### [PROBLEM STATEMENT]
Only one stretch of the material below is wanted: everything from the line containing "Select the triangle midpoint constraint icon" down to the line containing "Open the Distilia partner logo", both ends included. Repeat it exactly and skip the pictures.
[[ ENTRIES SUPPLIED, beginning ]]
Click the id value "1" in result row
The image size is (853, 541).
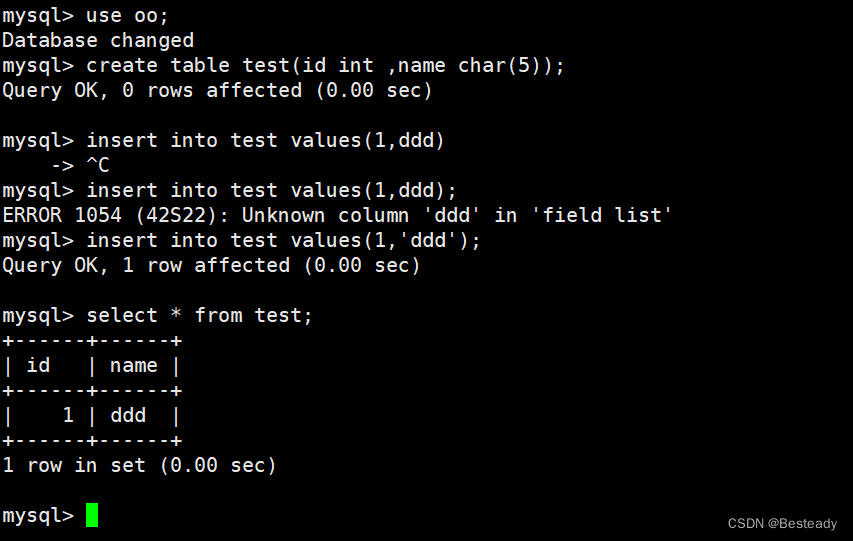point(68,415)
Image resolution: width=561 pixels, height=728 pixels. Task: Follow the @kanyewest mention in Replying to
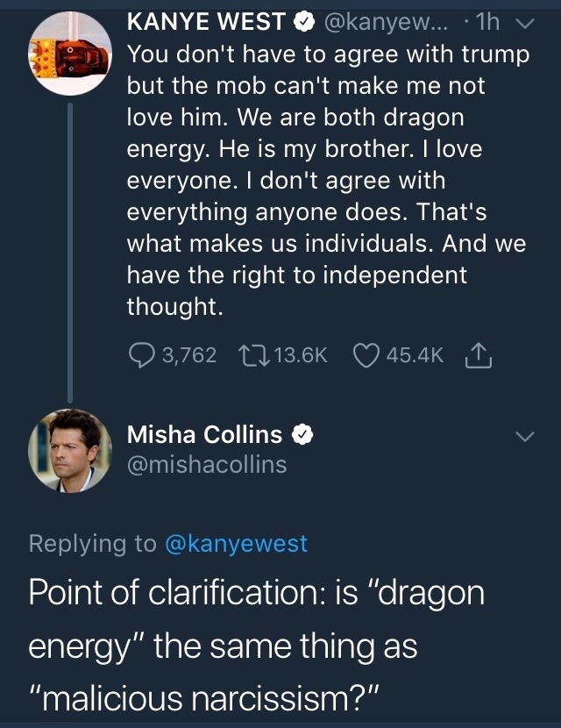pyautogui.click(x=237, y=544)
[[ ENTRIES SUPPLIED, end ]]
[[ ENTRIES SUPPLIED, beginning ]]
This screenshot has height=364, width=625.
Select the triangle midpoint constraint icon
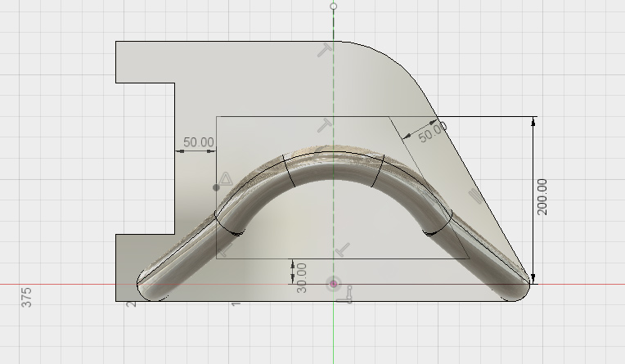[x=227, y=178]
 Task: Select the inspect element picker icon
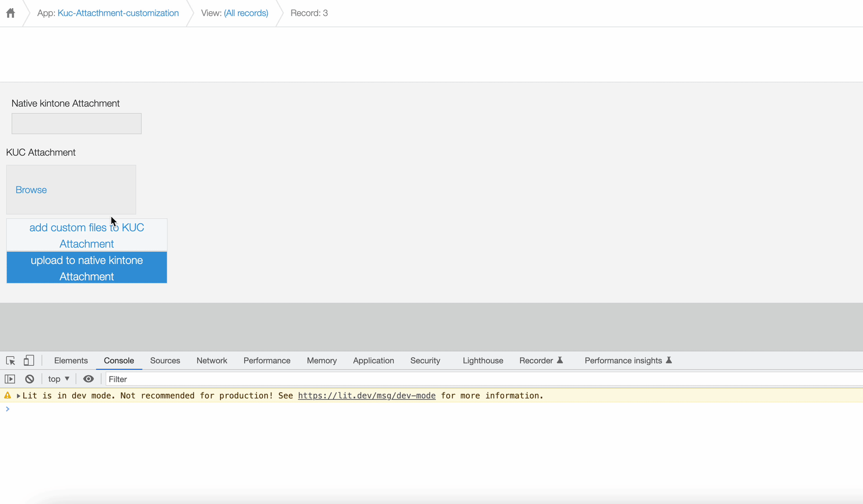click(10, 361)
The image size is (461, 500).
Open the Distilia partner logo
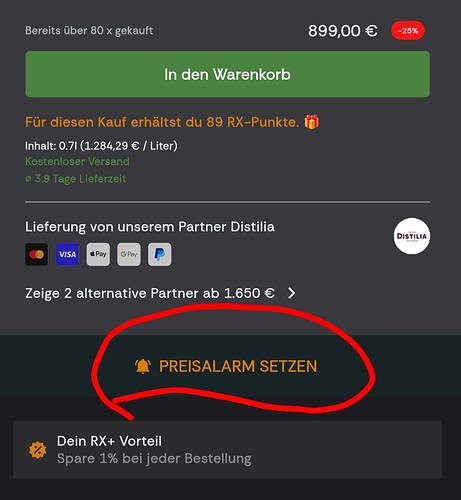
[[ ENTRIES SUPPLIED, end ]]
[[ ENTRIES SUPPLIED, beginning ]]
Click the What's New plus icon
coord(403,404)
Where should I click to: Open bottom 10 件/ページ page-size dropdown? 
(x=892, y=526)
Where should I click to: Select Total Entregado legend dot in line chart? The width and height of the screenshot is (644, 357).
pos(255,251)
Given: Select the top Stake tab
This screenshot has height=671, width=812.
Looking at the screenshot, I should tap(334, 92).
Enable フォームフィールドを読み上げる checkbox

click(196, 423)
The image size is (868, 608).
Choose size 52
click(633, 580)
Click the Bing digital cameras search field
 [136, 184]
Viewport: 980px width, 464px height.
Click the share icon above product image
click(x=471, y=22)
[[ ENTRIES SUPPLIED, end ]]
### [ANSWER]
Select the triangle midpoint constraint icon
[x=227, y=178]
 Task: Select the inspect element picker icon
click(10, 361)
The image size is (461, 500).
Open the Distilia partner logo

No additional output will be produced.